Expanding the Class D Conversation: How Would You Characterize Their Differences?

I'm currently trialing the NAD M23 (1st gen. Eigentakt-based), and I find it intriguing enough to want to understand it better — which means understanding the broader sonic landscape of class D. So I'm crowd-sourcing.

In a recent exchange, the estimable Ralph Karsten (Atma-Sphere Music Systems) made two comments that stopped me cold. For those who missed it, here's what he said:

"IME, class D amps vary in sound more than tube amps, which is to say, quite a lot."

"IMO there is a bigger difference between various class D amps than you hear between various tube amps. IOW just because you heard one class D amp says nothing about how the next one might sound."

Link: https://forum.audiogon.com/posts/2885828

As I think through this more carefully, these are genuinely important claims. My own experience with tube amps confirms that they produce audibly distinct characters across topologies and designs. If Ralph is right and class D exceeds that range, then generalizing from one class D experience to another is even more hazardous than I assumed.

One specific question for Audiogon members:

If you have a Class D amp or have compared class D amplifiers, how would you describe their character(s)?

Here are some criteria I use:

  1. Frequency balance — Is the tonal response even across bass, mids, and treble, or does it favor certain regions?
  2. High-frequency texture — Are the highs extended and smooth, or edgy, grainy, and fatiguing?
  3. Bass definition — Is the low end tight and articulate, or loose and bloated?
  4. Midrange character — Does the midrange feel present and natural, or recessed and thin?
  5. Transient speed — Does the amp respond quickly to dynamic attacks, or does it sound sluggish and rounded?
  6. Dynamic range — Does it scale convincingly from quiet passages to loud ones, or compress the difference?
  7. Soundstage width and depth — Does it create a convincing three-dimensional image, or sound flat and narrow?
  8. Image specificity — Are instruments and voices placed precisely, or do they blur and wander?
  9. Background noise floor — Is the silence between notes actually silent, or is there grain, haze, or hash?
  10. Long-term listenability — After an extended session, do you want to keep listening, or has something been quietly fatiguing you?

If you can include relevant system context — room, speakers, preamp — please do.

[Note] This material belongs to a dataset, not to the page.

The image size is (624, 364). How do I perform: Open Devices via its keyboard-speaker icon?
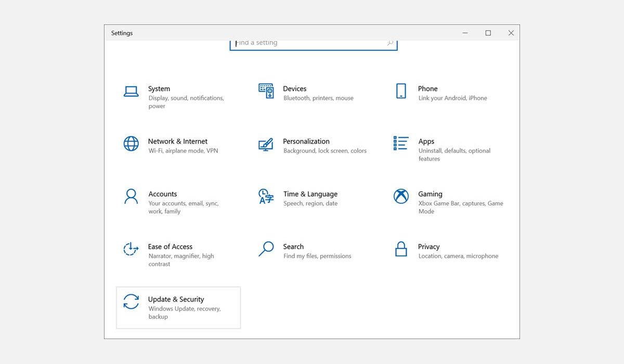(x=266, y=91)
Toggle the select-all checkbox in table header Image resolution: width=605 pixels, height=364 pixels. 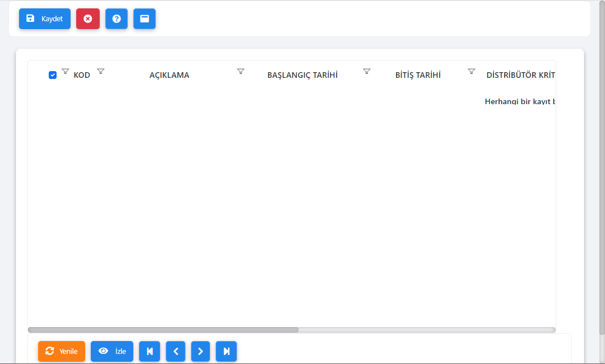[x=53, y=75]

Those variables will help me interpret what the amp itself is contributing.

I'm less interested in rankings than in understanding what Ralph mentioned, namely the [vast] range of sonic signatures class D is capable of. Eigentakt, Hypex, Pascal, Purifi, GaN-based, etc. — all fair game.

Price is no constraint here — I'm interested in the full range of what's out there.

hilde45

"@hilde45 badly-implemented class D is not worth adding."

This can be an important point to note. How something is designed and implemented around the core of it is an interesting takeaway.  So all Class-D amps are not the same, lol.  I tend to believe it can vary as much as DACs do too. 

How each of the Class-D amp designers go about it, and what other parts are added, i.e. like using a torroidal transformer when OTLs would normally be used, all seems like "sound & listening" development well beyond simple math calculations and bolt-together parts in a cabinet type of engineering.

Two completely different types and approaches of audio developer engineer types is how I look at it. In the end, what people think sounds the best to them will win the buyers as Class-D audio amps seem to continue to evolve more each year.  

Thanks for getting back to me @rhale64. I will probably inquire more about it if I decide to purchase the amps. I’m not comfortable opening up Leo’s gear. The Sparkos is well regarded and will give me a great idea of how Leo’s Class d amps sound. I usually wait a few days just letting my ears and brain adjust to any new gear so I want to dedicate as much time as I can to what I will be demoing. May be here tomorrow! 

Little if any referring to current class D. The only differences you will hear with current class D vs class A AB linear power supplies is the difference in flavor you would hear in all conventional class A AB power supplies vs one another.

"@hilde45 badly-implemented class D is not worth adding."

This can be an important point to note.

Badly-implemented anything is not worth adding.

The main thrust of my experiments was not to overgeneralize about a topology, but to see if one type known for certain attributes (speed, macrodynamic slam, detail, etc.) could also deliver on other attributes I like but avoid the negatives.